Your task is to print each record exactly as it reads.

(MATERIALS PROVIDED begins)

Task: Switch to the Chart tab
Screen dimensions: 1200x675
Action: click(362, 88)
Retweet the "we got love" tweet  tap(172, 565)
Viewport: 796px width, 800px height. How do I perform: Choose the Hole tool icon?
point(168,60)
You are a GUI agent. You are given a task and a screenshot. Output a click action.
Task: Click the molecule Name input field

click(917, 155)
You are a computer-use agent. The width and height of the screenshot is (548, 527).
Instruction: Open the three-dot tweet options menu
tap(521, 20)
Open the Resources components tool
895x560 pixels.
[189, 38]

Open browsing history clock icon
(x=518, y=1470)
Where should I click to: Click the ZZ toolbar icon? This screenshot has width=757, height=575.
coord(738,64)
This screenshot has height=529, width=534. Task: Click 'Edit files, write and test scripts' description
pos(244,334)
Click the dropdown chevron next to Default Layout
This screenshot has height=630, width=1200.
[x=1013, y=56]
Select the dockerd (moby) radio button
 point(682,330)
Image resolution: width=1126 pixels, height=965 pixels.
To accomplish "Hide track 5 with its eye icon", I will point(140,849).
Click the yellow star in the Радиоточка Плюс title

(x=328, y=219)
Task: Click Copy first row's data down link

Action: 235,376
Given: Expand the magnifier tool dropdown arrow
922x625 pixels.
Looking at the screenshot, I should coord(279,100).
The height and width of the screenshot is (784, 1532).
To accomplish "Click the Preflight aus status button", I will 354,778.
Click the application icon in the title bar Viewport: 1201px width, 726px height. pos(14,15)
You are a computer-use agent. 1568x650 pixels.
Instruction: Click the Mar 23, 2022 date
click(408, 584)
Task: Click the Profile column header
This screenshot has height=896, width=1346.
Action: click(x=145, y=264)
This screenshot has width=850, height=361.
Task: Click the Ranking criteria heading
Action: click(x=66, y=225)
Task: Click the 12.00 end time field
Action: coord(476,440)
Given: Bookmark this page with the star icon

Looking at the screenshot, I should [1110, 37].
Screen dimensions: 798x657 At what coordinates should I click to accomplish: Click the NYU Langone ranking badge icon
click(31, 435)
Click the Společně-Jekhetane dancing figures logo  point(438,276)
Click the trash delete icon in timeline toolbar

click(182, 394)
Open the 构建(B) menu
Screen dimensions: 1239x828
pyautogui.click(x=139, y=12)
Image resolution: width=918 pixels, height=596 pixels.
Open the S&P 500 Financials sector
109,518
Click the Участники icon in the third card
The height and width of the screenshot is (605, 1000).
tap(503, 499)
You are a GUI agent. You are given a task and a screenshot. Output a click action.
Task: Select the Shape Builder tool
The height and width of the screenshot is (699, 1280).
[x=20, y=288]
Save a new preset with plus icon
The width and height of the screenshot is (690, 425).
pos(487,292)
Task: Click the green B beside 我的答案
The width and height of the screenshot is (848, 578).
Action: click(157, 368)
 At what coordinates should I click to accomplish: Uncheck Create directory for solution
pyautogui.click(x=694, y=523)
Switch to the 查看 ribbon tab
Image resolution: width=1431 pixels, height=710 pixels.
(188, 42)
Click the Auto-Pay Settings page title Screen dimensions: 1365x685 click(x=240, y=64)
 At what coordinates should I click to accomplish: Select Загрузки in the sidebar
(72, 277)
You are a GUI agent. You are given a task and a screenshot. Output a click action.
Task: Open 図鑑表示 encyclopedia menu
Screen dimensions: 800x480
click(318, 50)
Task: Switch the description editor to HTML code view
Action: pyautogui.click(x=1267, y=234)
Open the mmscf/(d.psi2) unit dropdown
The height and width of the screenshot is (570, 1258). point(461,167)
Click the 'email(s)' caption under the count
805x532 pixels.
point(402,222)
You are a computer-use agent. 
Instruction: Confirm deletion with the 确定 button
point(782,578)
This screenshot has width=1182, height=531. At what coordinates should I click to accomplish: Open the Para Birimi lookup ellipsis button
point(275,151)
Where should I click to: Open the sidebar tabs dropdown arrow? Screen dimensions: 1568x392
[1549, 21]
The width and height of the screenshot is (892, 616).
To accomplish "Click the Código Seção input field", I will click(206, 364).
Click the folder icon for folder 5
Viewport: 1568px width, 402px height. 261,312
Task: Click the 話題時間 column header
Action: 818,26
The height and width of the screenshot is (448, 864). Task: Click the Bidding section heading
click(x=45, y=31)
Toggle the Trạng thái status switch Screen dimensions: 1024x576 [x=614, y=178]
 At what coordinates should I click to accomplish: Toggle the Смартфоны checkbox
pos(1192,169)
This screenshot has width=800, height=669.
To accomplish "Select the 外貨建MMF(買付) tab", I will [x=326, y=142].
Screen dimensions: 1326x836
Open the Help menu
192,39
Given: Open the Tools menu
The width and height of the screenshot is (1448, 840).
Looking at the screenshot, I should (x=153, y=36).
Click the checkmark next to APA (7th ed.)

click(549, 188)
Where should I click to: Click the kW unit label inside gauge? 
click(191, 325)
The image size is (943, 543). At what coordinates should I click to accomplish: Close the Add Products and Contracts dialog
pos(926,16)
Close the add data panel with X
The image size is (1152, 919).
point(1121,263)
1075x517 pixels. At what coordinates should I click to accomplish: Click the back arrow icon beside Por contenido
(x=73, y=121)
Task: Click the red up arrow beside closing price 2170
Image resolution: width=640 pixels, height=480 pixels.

(MATERIALS PROVIDED ends)

__ANSWER SECTION__:
Task: Switch to the Chart tab
Screen dimensions: 1200x675
Action: click(362, 88)
Retweet the "we got love" tweet  tap(172, 565)
Viewport: 796px width, 800px height. How do I perform: Choose the Hole tool icon?
point(168,60)
You are a GUI agent. You are given a task and a screenshot. Output a click action.
Task: Click the molecule Name input field

click(917, 155)
You are a computer-use agent. The width and height of the screenshot is (548, 527).
Instruction: Open the three-dot tweet options menu
tap(521, 20)
Open the Resources components tool
895x560 pixels.
[189, 38]

Open browsing history clock icon
(x=518, y=1470)
Where should I click to: Click the ZZ toolbar icon? This screenshot has width=757, height=575.
coord(738,64)
This screenshot has height=529, width=534. Task: Click 'Edit files, write and test scripts' description
pos(244,334)
Click the dropdown chevron next to Default Layout
This screenshot has height=630, width=1200.
[x=1013, y=56]
Select the dockerd (moby) radio button
 point(682,330)
Image resolution: width=1126 pixels, height=965 pixels.
To accomplish "Hide track 5 with its eye icon", I will point(140,849).
Click the yellow star in the Радиоточка Плюс title

(x=328, y=219)
Task: Click Copy first row's data down link

Action: 235,376
Given: Expand the magnifier tool dropdown arrow
922x625 pixels.
Looking at the screenshot, I should coord(279,100).
The height and width of the screenshot is (784, 1532).
To accomplish "Click the Preflight aus status button", I will 354,778.
Click the application icon in the title bar Viewport: 1201px width, 726px height. pos(14,15)
You are a computer-use agent. 1568x650 pixels.
Instruction: Click the Mar 23, 2022 date
click(408, 584)
Task: Click the Profile column header
This screenshot has height=896, width=1346.
Action: click(x=145, y=264)
This screenshot has width=850, height=361.
Task: Click the Ranking criteria heading
Action: click(x=66, y=225)
Task: Click the 12.00 end time field
Action: coord(476,440)
Given: Bookmark this page with the star icon

Looking at the screenshot, I should [1110, 37].
Screen dimensions: 798x657 At what coordinates should I click to accomplish: Click the NYU Langone ranking badge icon
click(31, 435)
Click the Společně-Jekhetane dancing figures logo  point(438,276)
Click the trash delete icon in timeline toolbar

click(182, 394)
Open the 构建(B) menu
Screen dimensions: 1239x828
pyautogui.click(x=139, y=12)
Image resolution: width=918 pixels, height=596 pixels.
Open the S&P 500 Financials sector
109,518
Click the Участники icon in the third card
The height and width of the screenshot is (605, 1000).
tap(503, 499)
You are a GUI agent. You are given a task and a screenshot. Output a click action.
Task: Select the Shape Builder tool
The height and width of the screenshot is (699, 1280).
[x=20, y=288]
Save a new preset with plus icon
The width and height of the screenshot is (690, 425).
pos(487,292)
Task: Click the green B beside 我的答案
The width and height of the screenshot is (848, 578).
Action: click(157, 368)
 At what coordinates should I click to accomplish: Uncheck Create directory for solution
pyautogui.click(x=694, y=523)
Switch to the 查看 ribbon tab
Image resolution: width=1431 pixels, height=710 pixels.
(188, 42)
Click the Auto-Pay Settings page title Screen dimensions: 1365x685 click(x=240, y=64)
 At what coordinates should I click to accomplish: Select Загрузки in the sidebar
(72, 277)
You are a GUI agent. You are given a task and a screenshot. Output a click action.
Task: Open 図鑑表示 encyclopedia menu
Screen dimensions: 800x480
click(318, 50)
Task: Switch the description editor to HTML code view
Action: pyautogui.click(x=1267, y=234)
Open the mmscf/(d.psi2) unit dropdown
The height and width of the screenshot is (570, 1258). point(461,167)
Click the 'email(s)' caption under the count
805x532 pixels.
point(402,222)
You are a computer-use agent. 
Instruction: Confirm deletion with the 确定 button
point(782,578)
This screenshot has width=1182, height=531. At what coordinates should I click to accomplish: Open the Para Birimi lookup ellipsis button
point(275,151)
Where should I click to: Open the sidebar tabs dropdown arrow? Screen dimensions: 1568x392
[1549, 21]
The width and height of the screenshot is (892, 616).
To accomplish "Click the Código Seção input field", I will click(206, 364).
Click the folder icon for folder 5
Viewport: 1568px width, 402px height. 261,312
Task: Click the 話題時間 column header
Action: 818,26
The height and width of the screenshot is (448, 864). Task: Click the Bidding section heading
click(x=45, y=31)
Toggle the Trạng thái status switch Screen dimensions: 1024x576 [x=614, y=178]
 At what coordinates should I click to accomplish: Toggle the Смартфоны checkbox
pos(1192,169)
This screenshot has width=800, height=669.
To accomplish "Select the 外貨建MMF(買付) tab", I will [x=326, y=142].
Screen dimensions: 1326x836
Open the Help menu
192,39
Given: Open the Tools menu
The width and height of the screenshot is (1448, 840).
Looking at the screenshot, I should (x=153, y=36).
Click the checkmark next to APA (7th ed.)

click(549, 188)
Where should I click to: Click the kW unit label inside gauge? 
click(191, 325)
The image size is (943, 543). At what coordinates should I click to accomplish: Close the Add Products and Contracts dialog
pos(926,16)
Close the add data panel with X
The image size is (1152, 919).
point(1121,263)
1075x517 pixels. At what coordinates should I click to accomplish: Click the back arrow icon beside Por contenido
(x=73, y=121)
Task: Click the red up arrow beside closing price 2170
Image resolution: width=640 pixels, height=480 pixels.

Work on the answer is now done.